*Deine Aufgaben*.
A. Schreib aus dem Text über die Schwachstellen der OSZE-Mission den Abschnitt ab, der bei „Die SMM-Tagesberichte enthielten“ anfängt und bei „Untermauerung eigener Positionen.“ aufhört.
B. Beantworte zum Text über die Schwachstellen der OSZE-Mission diese Fragen:
(i) Für wie viel Prozent der Zugangsbehinderungen waren die Separatisten im Jahr 2021 verantwortlich?
(ii) Bis zu welchem Datum stand in den SMM-Tagesberichten, in welche Richtung schwere Waffen schossen?
(iii) Was wird seit dem 30.10.2015 bei einem Beschuss oder einer Explosion nur noch festgehalten?
C. Schreib den Text über die Schwachstellen der OSZE-Mission nach seinem letzten Satz weiter.

*Lesetext*.
Schwachstellen der Mission

Aus den täglichen SMM-Berichten geht seit Beginn der Beobachtungen im Osten der Ukraine hervor, dass vor allem die Separatisten den OSZE-Beobachtern den Zugang zu bestimmten Gebieten verwehren (im Jahr 2021 waren sie für 91 Prozent der Zugangsbehinderungen (https://www.osce.org/files/f/documents/2/a/511327.pdf) verantwortlich). Als Vorwände wurden »Fürsorgemaßnahmen« gegenüber potenziellen Gefahren oder auch Anti-Corona-Maßnahmen genutzt.

Die SMM-Tagesberichte enthielten bis zum 29.10.2015 eine Richtungsangabe zur Schussrichtung schwerer Waffen (Outgoing/Incoming), was eine mutmaßliche Zuschreibung des Urhebers zuließ. Seit dem 30.10.2015 wird nur noch vermerkt, wann und wo ein Beschuss oder eine Explosion beobachtet wurde. Die verklausulierte Berichtssprache der OSZE erschwert für Nicht-Insider ein klares Verständnis ihrer Berichte erheblich. Obgleich also faktisch jeder beobachtete Bruch der Minsker Abkommen sowie weiteres Fehlverhalten benannt werden, ist dies dem unbedarften Leser praktisch nicht ersichtlich. Das ermöglicht Manipulationen bei der Auslegung von Informationen aus den OSZE-Berichten zur Untermauerung eigener Positionen.

[Gespeicherte Datensätze]

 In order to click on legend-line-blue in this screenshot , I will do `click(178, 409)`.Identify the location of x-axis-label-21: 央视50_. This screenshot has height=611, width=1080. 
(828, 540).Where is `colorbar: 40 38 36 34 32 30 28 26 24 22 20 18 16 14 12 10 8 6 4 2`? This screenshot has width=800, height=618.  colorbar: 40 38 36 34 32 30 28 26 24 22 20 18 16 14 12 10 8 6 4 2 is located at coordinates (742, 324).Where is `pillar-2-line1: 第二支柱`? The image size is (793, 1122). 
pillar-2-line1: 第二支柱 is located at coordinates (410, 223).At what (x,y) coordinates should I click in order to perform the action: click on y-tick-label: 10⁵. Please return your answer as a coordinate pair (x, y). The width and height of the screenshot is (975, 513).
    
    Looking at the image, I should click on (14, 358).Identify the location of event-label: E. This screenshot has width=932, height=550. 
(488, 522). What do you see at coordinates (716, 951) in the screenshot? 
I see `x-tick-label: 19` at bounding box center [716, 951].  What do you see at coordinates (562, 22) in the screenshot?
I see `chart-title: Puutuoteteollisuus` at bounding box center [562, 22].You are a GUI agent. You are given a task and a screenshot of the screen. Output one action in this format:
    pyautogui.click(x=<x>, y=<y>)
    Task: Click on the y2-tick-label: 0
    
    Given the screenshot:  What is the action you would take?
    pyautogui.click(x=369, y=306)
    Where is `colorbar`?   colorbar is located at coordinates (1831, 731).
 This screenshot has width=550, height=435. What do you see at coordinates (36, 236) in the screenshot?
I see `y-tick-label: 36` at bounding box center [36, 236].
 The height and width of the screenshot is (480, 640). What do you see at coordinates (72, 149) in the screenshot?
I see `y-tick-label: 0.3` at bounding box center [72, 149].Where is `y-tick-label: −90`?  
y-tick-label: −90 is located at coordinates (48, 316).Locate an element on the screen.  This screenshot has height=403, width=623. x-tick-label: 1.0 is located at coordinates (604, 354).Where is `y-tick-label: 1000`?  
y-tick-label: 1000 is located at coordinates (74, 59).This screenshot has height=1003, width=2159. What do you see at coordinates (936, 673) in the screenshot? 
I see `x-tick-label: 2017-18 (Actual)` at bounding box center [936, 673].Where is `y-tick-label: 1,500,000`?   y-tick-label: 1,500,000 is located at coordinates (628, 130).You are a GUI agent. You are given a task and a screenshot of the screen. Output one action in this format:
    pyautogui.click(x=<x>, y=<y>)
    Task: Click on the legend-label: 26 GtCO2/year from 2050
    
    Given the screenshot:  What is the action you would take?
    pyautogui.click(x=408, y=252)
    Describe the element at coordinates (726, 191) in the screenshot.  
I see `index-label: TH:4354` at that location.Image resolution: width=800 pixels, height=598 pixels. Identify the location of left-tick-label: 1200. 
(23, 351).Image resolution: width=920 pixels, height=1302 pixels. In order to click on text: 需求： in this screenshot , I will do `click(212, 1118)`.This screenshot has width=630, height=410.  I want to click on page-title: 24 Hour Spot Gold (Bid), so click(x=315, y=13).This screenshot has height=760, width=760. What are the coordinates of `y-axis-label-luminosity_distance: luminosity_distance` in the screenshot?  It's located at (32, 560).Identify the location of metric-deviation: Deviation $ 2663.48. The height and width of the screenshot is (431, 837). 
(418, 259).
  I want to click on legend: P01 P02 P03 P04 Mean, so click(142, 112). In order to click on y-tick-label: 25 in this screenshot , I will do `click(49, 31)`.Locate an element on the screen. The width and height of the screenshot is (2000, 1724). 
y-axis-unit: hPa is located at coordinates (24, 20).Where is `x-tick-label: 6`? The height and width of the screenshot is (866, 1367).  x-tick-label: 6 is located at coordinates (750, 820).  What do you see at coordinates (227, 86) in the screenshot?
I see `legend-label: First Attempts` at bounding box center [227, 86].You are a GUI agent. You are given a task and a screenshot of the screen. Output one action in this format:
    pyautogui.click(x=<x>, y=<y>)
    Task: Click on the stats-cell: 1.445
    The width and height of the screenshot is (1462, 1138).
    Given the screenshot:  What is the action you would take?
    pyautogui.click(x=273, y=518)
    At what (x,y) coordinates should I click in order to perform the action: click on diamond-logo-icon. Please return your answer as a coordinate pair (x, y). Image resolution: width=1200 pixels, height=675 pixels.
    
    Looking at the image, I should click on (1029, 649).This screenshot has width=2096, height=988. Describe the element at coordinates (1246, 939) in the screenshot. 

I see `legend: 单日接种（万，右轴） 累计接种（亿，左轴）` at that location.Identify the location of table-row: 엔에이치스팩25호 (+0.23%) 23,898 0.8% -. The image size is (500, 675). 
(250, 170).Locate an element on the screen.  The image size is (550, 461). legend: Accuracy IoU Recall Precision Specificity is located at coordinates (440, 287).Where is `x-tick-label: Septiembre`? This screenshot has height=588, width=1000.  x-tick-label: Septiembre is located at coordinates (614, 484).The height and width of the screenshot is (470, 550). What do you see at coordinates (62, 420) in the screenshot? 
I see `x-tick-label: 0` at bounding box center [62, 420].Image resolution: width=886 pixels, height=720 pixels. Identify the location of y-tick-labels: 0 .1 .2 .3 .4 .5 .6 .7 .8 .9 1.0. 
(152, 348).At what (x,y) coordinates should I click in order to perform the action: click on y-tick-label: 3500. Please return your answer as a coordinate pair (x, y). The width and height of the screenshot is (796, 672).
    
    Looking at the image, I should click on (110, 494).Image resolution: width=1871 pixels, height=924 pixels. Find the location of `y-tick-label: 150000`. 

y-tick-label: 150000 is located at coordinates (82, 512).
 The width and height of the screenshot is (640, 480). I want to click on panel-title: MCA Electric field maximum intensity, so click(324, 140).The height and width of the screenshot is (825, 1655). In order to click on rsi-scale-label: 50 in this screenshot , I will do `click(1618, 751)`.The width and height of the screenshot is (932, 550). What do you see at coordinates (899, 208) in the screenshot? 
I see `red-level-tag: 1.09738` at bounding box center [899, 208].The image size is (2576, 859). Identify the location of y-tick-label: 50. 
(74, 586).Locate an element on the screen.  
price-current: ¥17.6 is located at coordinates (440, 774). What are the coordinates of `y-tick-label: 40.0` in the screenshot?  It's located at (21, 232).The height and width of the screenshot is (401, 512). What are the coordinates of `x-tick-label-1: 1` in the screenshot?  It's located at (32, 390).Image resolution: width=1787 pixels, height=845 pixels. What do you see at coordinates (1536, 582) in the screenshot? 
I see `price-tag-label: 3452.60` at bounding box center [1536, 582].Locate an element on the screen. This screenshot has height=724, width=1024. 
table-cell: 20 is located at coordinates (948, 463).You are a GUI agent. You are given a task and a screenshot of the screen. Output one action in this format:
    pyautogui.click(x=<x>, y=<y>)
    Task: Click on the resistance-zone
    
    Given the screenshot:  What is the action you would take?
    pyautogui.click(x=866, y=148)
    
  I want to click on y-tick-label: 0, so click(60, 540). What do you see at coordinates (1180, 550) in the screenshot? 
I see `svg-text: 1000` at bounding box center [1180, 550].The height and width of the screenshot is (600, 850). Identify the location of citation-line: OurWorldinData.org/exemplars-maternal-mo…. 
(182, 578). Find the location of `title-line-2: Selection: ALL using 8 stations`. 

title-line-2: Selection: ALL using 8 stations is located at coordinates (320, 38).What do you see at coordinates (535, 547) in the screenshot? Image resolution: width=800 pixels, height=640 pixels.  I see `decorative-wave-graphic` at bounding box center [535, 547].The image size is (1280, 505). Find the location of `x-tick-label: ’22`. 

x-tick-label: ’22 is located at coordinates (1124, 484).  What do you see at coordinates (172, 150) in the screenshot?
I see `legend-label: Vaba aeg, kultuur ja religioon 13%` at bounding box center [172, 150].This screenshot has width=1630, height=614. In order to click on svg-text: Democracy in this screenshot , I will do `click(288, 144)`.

*Deine Antworten*.
A.
Die SMM-Tagesberichte enthielten bis zum 29.10.2015 eine Richtungsangabe zur Schussrichtung schwerer Waffen (Outgoing/Incoming), was eine mutmaßliche Zuschreibung des Urhebers zuließ. Seit dem 30.10.2015 wird nur noch vermerkt, wann und wo ein Beschuss oder eine Explosion beobachtet wurde. Die verklausulierte Berichtssprache der OSZE erschwert für Nicht-Insider ein klares Verständnis ihrer Berichte erheblich. Obgleich also faktisch jeder beobachtete Bruch der Minsker Abkommen sowie weiteres Fehlverhalten benannt werden, ist dies dem unbedarften Leser praktisch nicht ersichtlich. Das ermöglicht Manipulationen bei der Auslegung von Informationen aus den OSZE-Berichten zur Untermauerung eigener Positionen.

B.
(i) Für 91 Prozent.
(ii) Bis zum 29.10.2015.
(iii) Nur noch, wann und wo der Beschuss oder die Explosion beobachtet wurde.

C.
Eine große Schwäche des Mandates ist die fehlende Benennung der heutigen Konfliktparteien im offiziellen Mandatstext, die dazu führt, dass weder die Separatisten noch russische Beteiligte direkt beim Namen genannt werden. Die Kommunikationspraxis der ukrainischen Regierung, eine Benennung der »Volksrepubliken« als Konfliktpartei auszuschließen, um ihnen die Legitimation zu entziehen, wirkt im Falle dieses OSZE-Mandates eher kontraproduktiv. So kann keine der Seiten im Konflikt zur Rechenschaft gezogen werden, da diese Konfliktparteien im Mandat wie auch in den Minsker Abkommen überhaupt nicht klar benannt werden (ausführlicher dazu die Analyse von Heiko Pleines in den Ukraine-Analysen 261 (https://www.laender-analysen.de/ukraine-analysen/261/die-umsetzung-der-minsker-vereinbarungen-was-ist-moeglich/).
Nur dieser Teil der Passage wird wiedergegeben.